CLUB: City Wins Court Fight : Beverly Hills Finally Wins Court Fight to Close Doors of Doheny Night Club
The City of Beverly Hills has succeeded in closing Max 151, a club that aggravated its Doheny Drive neighbors with late night noise and by reportedly admitting non-members in violation of city law.
Los Angeles Superior Court Judge Norman Epstein last month granted the city’s request for a temporary injunction to close the private club. Epstein said Max 151 can reopen if it installs a fire-prevention sprinkler system and obtains an operating permit from the city.
Epstein’s action came at the end of four years of conflict in the courts, including the filing of an $11-million civil rights lawsuit a year ago by club owner Lonnie Simmons.
Simmons, a record company executive, claimed in the suit that the city denied him a permit to operate the club because he is black. Club spokesman Forest Hamilton said that the club’s black patrons were stopped and questioned by Beverly Hills police for no reason.
“I think it is unfair that in America in 1985 that a person can’t go into Beverly Hills, which is a part of America, and operate a business without being harassed,” Hamilton said, “and without the city trying to put it out of business.”
Hamilton said that Chez Moi, a private club 11 blocks from Max 151, has been given preferential treatment by the city. Chez Moi was granted a permit in 1983 despite protests from neighbors about noise and litter, two of the same problems that led to Max 151’s permit being denied.
Simmons’ attorney said that he surveyed the area immediately around the club and found that only 10% of the residents had complained about noise and other problems and that many of the complaints dated back several years.

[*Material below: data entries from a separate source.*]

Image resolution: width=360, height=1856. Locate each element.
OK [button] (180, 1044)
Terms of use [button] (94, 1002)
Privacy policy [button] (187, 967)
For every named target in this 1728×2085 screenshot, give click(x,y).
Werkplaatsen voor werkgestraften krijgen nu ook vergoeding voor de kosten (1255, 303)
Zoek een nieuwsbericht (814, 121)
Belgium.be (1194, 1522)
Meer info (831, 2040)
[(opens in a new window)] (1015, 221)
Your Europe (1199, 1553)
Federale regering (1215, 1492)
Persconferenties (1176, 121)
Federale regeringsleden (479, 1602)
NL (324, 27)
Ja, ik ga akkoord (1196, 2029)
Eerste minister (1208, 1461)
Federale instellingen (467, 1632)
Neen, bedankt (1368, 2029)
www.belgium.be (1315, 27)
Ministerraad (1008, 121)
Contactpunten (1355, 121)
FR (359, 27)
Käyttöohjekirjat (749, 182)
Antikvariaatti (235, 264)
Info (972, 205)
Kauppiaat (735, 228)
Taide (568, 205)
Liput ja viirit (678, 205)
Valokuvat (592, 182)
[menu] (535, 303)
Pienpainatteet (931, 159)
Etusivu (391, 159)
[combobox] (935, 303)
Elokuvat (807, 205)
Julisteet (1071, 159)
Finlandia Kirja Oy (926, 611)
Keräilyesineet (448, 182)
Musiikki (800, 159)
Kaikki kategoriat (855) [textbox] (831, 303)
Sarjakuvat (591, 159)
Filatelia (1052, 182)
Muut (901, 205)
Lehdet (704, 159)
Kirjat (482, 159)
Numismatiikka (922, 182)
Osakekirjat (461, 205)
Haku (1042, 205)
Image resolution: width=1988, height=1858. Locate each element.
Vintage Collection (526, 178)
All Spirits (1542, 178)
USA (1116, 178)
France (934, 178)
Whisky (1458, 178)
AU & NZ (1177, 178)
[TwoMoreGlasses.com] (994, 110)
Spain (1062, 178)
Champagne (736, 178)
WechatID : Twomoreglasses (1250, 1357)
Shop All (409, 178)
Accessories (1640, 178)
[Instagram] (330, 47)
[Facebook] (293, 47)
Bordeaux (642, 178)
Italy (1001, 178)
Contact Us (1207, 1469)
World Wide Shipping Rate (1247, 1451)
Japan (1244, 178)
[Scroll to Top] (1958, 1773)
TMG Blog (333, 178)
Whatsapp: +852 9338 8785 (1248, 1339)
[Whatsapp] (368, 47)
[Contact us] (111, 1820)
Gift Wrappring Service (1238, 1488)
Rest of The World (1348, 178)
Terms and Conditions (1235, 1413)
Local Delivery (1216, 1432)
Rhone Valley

City officials have refused to comment on the civil rights suit, which is pending, and said the permit had been denied in 1981 because of noise, garbage and use of the club by non-members. The city presented declarations from neighbors to Judge Epstein that said that Max 151 brought noise and other disturbances to the area around 151 S. Doheny Drive. The Beverly Hills City Council denied the club a new permit in 1981.
But the city could not get a court to close the club because the state Court of Appeal in Los Angeles was scheduled to hear an appeal questioning whether the city’s review of the permit application was valid.
When the appellate court refused to act, a path was cleared to close the club.
Max 151 has applied to the city for a private-club permit and plans to install the sprinkler system required by the city, Hamilton said.
Its previous permit lapsed as the case proceeded through the courts. But city officials refused to comment on the chances of the permit application winning approval. Business manager Janice Jackson, who heads the licensing office, said she had been told by the city attorney’s office not to talk about the case.